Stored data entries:
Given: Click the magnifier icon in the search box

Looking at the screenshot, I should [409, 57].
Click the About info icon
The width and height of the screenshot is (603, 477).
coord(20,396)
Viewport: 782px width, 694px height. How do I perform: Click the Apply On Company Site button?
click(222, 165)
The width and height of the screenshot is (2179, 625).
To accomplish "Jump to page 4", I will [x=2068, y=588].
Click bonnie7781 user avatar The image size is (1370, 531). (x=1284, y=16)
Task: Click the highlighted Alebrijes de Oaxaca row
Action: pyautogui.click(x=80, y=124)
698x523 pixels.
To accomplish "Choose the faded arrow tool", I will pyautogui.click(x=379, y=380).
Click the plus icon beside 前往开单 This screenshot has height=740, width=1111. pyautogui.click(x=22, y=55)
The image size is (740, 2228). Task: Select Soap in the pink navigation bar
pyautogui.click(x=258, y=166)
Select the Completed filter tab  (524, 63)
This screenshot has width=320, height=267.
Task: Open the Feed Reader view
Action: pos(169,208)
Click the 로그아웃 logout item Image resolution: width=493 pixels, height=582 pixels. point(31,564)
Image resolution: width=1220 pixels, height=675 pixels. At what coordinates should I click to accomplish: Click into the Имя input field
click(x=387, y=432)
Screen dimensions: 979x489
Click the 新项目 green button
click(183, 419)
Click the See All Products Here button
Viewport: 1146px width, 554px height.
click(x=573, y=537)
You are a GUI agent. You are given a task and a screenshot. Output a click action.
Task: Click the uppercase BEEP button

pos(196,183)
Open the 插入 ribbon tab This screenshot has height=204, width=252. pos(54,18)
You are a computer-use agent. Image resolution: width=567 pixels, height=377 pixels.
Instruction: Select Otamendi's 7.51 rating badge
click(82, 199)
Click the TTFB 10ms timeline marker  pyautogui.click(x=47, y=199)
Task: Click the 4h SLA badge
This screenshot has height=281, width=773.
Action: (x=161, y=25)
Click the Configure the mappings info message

Task goal:
The lines from the one with "Click the TTFB" through the final line of the data are to be reproduced exactly, both included, with no other lines.

Response area:
Click the TTFB 10ms timeline marker  pyautogui.click(x=47, y=199)
Task: Click the 4h SLA badge
This screenshot has height=281, width=773.
Action: (x=161, y=25)
Click the Configure the mappings info message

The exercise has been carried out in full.